English photographer

Jennie Baptiste (born September 1971) is an English photographer. She is best known for documenting Black British youth and music culture, particularly in the 1990s and 2000s. Her series include Dancehall (1993), Black Chains of Icon (1994), Revolutions @ 33 1/3 rpm (1998), and Brixton Boyz (2001).

==Early life==
Baptiste was born to Saint Lucian parents who had moved to London in the 1960s and grew up on the Church End Estate in Brent. She had an interest in photography and music culture at a young age, from collecting scrapbooks and spending her free time in the Oxford Street HMV. Baptiste attended Alperton Community School. She graduated from with a Bachelor of Arts (BA) in Photography from the London College of Communication in 1994. During her studies, she volunteered for the local Wembley and Brent Time.

==Career==
Baptiste began her career in the early 1990s, starting with her long-running Dancehall series in 1993 charting the rise of London's dancehall and hip-hop scenes. She created her Black Chains of Icon series during her final year of university in 1994. She shot one of Wale Adeyemi's first photoshoots. This was followed by her series Revolutions @ 33 1/3 rpm (1998), which contains portraits of eleven London DJs and Brixton Boyz (1998), documenting youth culture on the streets of South London. Baptiste also captured various music artists, including Estelle, Ty, Roots Manuva, Nas, Mary J Blige and Ms Dynamite.

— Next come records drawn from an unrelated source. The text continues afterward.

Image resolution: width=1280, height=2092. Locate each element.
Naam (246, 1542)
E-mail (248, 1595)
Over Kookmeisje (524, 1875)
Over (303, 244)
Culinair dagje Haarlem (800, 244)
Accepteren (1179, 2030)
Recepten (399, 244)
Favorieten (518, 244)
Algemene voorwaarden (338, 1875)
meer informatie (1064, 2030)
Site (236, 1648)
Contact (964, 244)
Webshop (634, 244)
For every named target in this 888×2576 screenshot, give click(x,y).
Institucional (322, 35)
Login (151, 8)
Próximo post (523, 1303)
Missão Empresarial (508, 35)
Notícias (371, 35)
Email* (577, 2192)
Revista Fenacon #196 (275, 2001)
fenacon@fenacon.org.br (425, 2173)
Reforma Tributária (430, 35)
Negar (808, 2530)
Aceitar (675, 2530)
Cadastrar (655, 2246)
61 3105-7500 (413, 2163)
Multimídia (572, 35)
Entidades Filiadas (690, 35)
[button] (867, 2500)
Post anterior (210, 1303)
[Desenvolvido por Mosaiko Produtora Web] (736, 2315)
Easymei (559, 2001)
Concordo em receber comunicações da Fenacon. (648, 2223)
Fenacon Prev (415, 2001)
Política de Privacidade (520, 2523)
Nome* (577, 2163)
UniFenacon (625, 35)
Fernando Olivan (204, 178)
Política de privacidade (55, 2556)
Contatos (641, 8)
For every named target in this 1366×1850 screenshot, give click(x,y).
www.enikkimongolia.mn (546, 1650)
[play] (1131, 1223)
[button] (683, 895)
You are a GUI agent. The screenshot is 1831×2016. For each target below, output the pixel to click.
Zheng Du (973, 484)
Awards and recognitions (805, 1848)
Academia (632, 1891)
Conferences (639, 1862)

Baptiste's portrait of Roots Manuva was later added to the National Portrait Gallery's permanent collection in the 1990s room. Select pieces of Baptiste's featured in exhibitions at the V&A Museum, including Black British Style (2004), Staying Power (2015), Undressed: A Brief History of Underwear (2016) and Fashion & Masculinities: The Art of Menswear (2022), as well as The Music is Black (2026) at V&A East. Works of hers joined the V&A's collections and archives, including the photograph Sepia Butterfly in V&A's Theatre and Performance Collection.

In 2023, Baptiste's Pinky portrait featured in The Missing Thread exhibition at Somerset House. Baptiste's work featured in Joy Gregory's 2024 book Shining Lights: Black Women Photographers in 1980s–90s Britain. In 2025, Baptiste returned to Somerset House for her first major retrospective solo exhibition covering her body of work since the 1990s titled Jennie Baptiste: Rhythm & Roots, curated by Kinnari Saraiya.

==Artistry==
Baptiste's photography influences include Albert Watson and James Van Der Zee.